How Did Researchers Create a Memory-Retaining Metamaterial?

Memory Metamaterial 'Chaco' Transforms Computing

Researchers from Tel Aviv University and Los Alamos National Laboratory have developed a novel mechanical metamaterial that remembers the order of actions performed on it, much like a computer following a sequence of instructions. Unlike ordinary materials that respond in the same way to a sequence of external manipulations regardless of their order, the new metamaterial – named ‘Chaco’ after the archaeological site of Chaco Canyon in New Mexico – exhibits history-dependent behavior, thus opening a pathway to exciting applications in memory storage, robotics, and even mechanical computing.


The research was led by Chaviva Sirote-Katz, Dor Shohat, Dr. Carl Merrigan, Prof. Yoav Lahini and Prof. Yair Shokef from Tel Aviv University, and Dr. Cristiano Nisoli from Los Alamos National Laboratory.



What Makes This Metamaterial So Unique?

A metamaterial is a designed structure made of building blocks that are much larger than atoms or molecules. The metamaterial’s physical properties are set mainly by the spatial arrangement of these blocks. This research focuses on a mechanical metamaterial comprised of an array of flexible beams that easily bend under compression. To obtain unique properties, the researchers built a metamaterial with innate frustration – namely with a geometric arrangement of the beams that do not allow all beams to simultaneously respond to external pressure the way each beam would like. "This material is like a mechanical memory storage device that can remember a sequence of inputs", explains Dor Shohat, a Ph.D. student at TAU who took part in the research.
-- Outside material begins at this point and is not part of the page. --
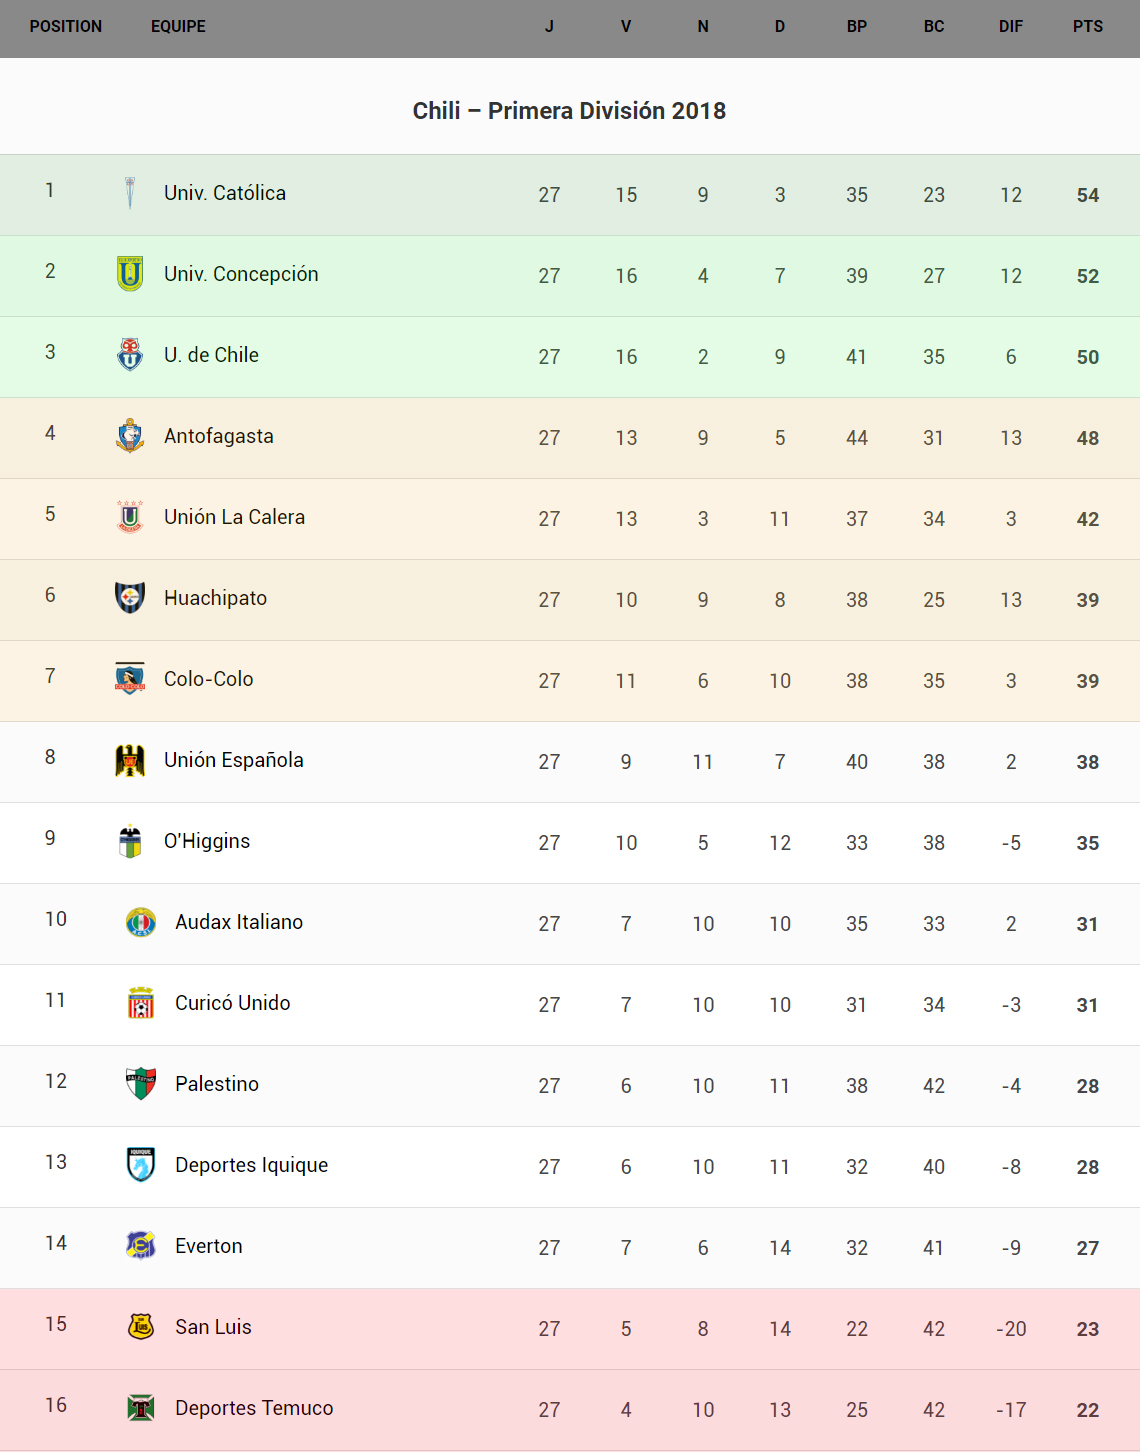Image resolution: width=1140 pixels, height=1452 pixels.
Task: Click the Antofagasta team badge
Action: click(x=130, y=436)
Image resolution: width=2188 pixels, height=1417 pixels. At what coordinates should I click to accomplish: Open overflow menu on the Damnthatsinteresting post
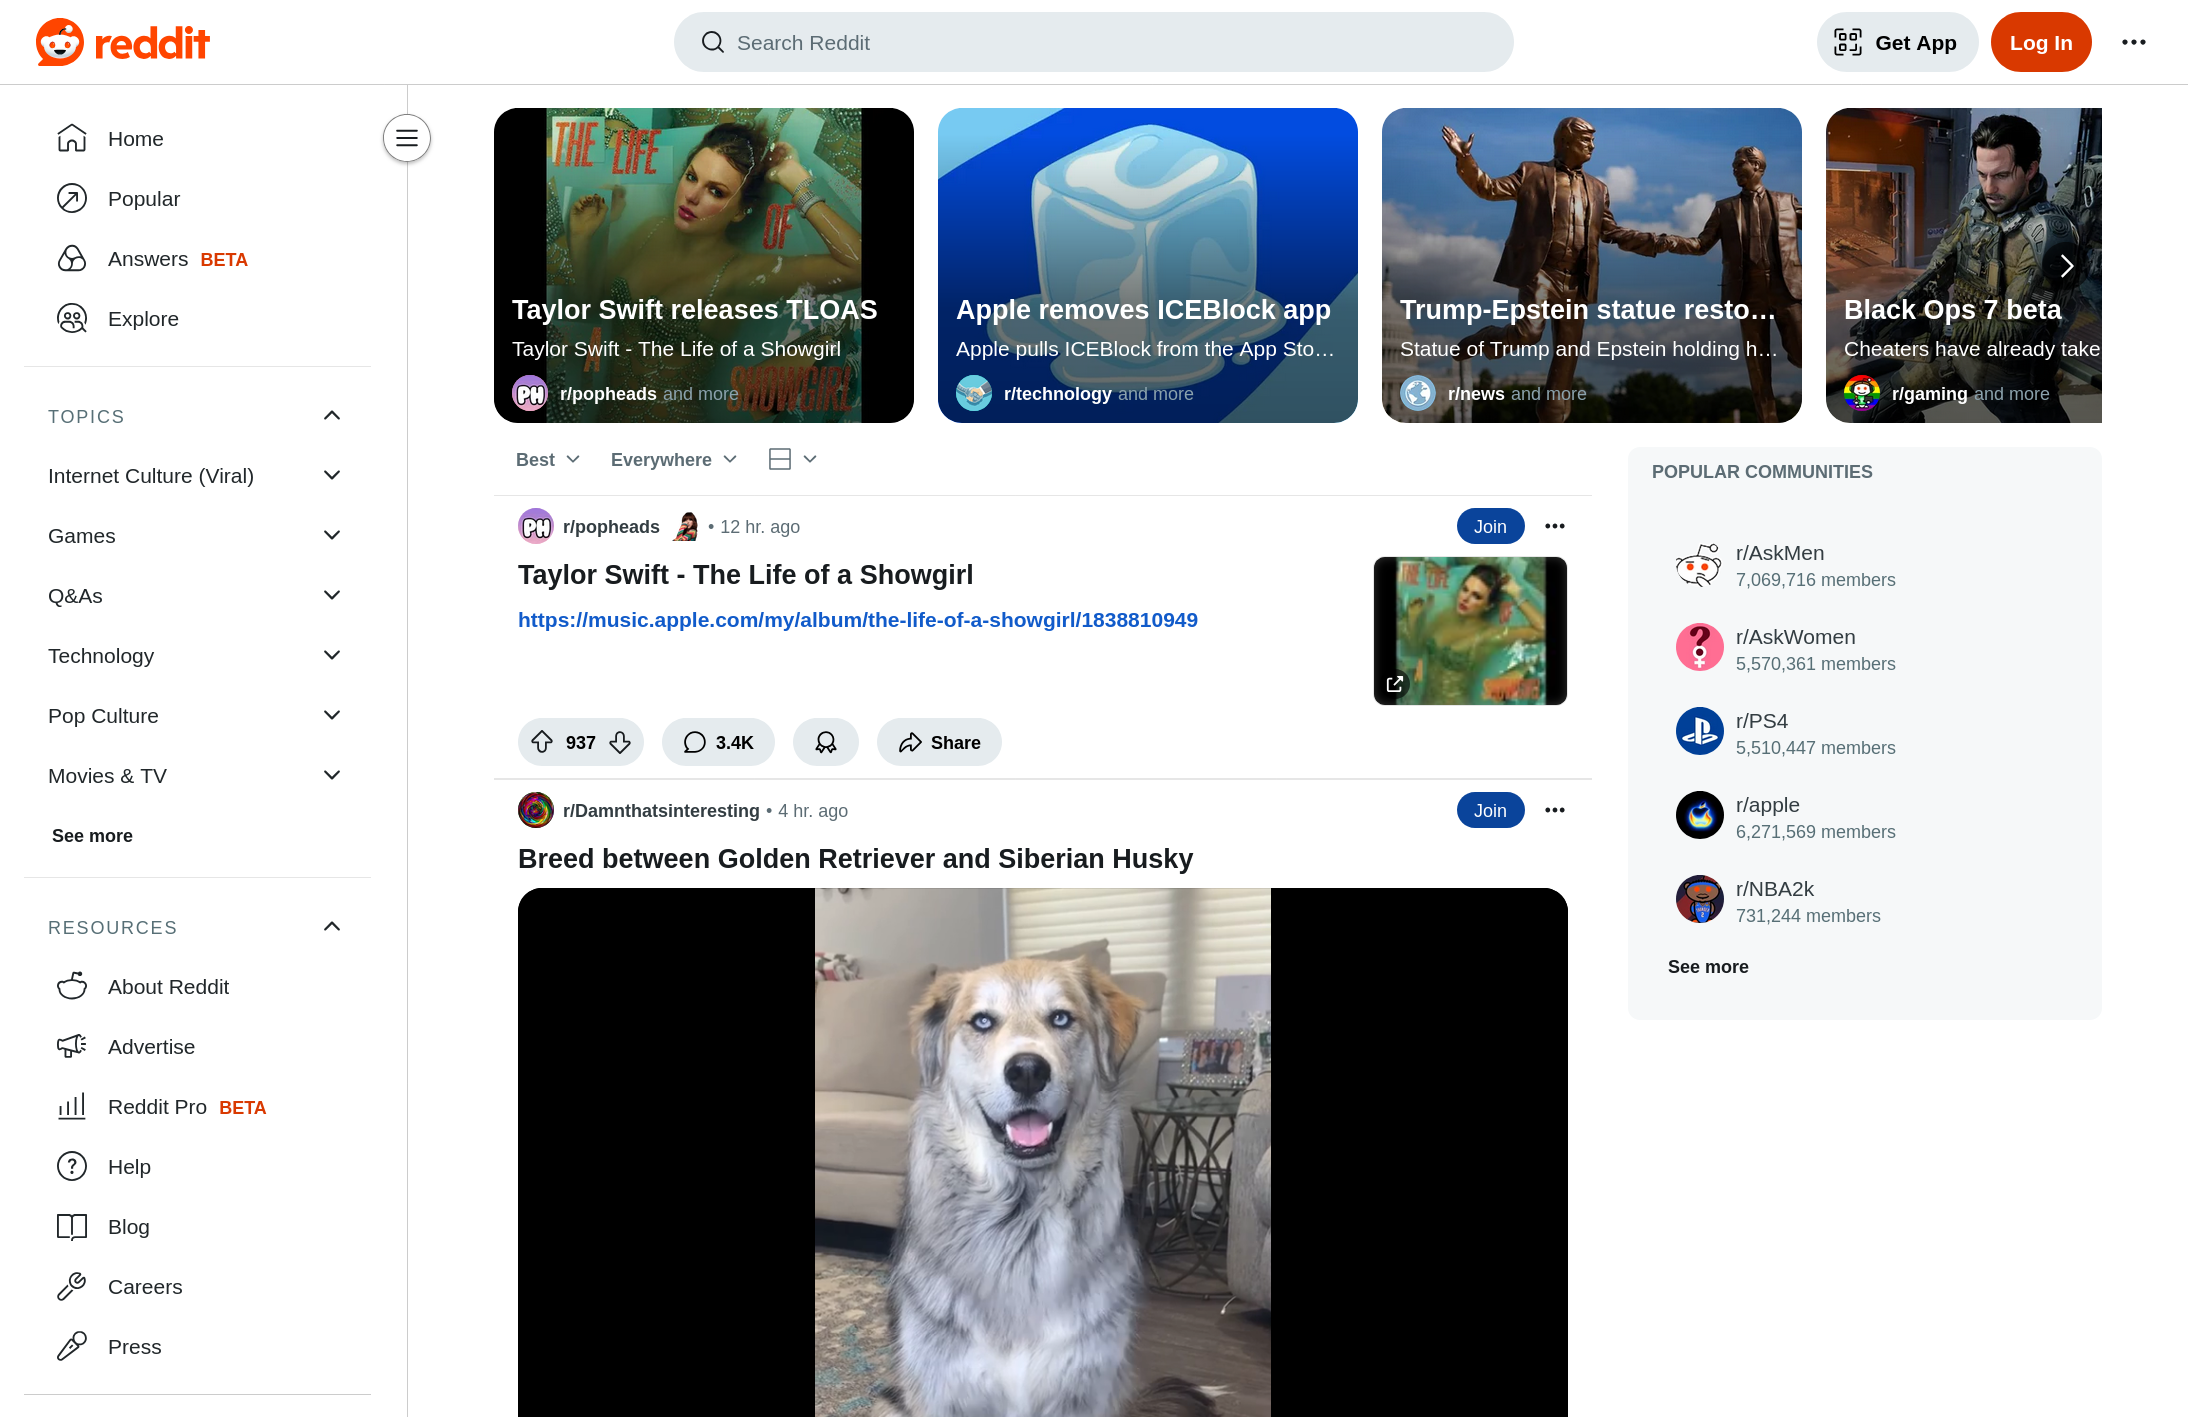coord(1554,810)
"Each of its mechanical building blocks has two stable states, just like a single bit of memory", Shohat explained.


The secret behind Chaco’s memory lies in its unique design inspired by the concept of frustration found in magnetic systems, which are known for their memory properties. Similar to how geometric frustration can prevent magnets from reaching a simple, ordered state, Chaco's building blocks are arranged in a way that prevents them from easily settling into an ordered, low-energy configuration. This controlled frustration creates a multitude of possible states of property, which allow the material to remember the sequence of actions it has experienced. "By carefully designing the geometry of the material, we can control the way it responds to external forces", adds Chaviva Sirote-Katz, another Ph.D. student involved in the research.


"This allows us to create disorder and complex behaviors in a simple, ordered structure", Sirote-Katz adds.



Encoding Information in Chaco

Chaco's ability to recognize sequences of actions is based on its non-Abelian nature, meaning the order of operations matters. For example, flipping two units within the material in one order may lead to a different final state than flipping them in the reverse order. This sensitivity to history allowed the researchers to encode information in the sequence of actions and later retrieve it simply by observing the final state of the material.


The study, published in Nature Communications, effectively links the realms of magnetism and mechanics. As magnetic materials exhibit a manifold of exotic behaviors generally not found in mechanical ones, the design recipe behind Chaco offers transportable novel design principles for mechanical materials with remarkable properties and functionalities. The research team posits that developing these principles will enable the creation of 'smart' materials with inherent memory and the ability to perform computations.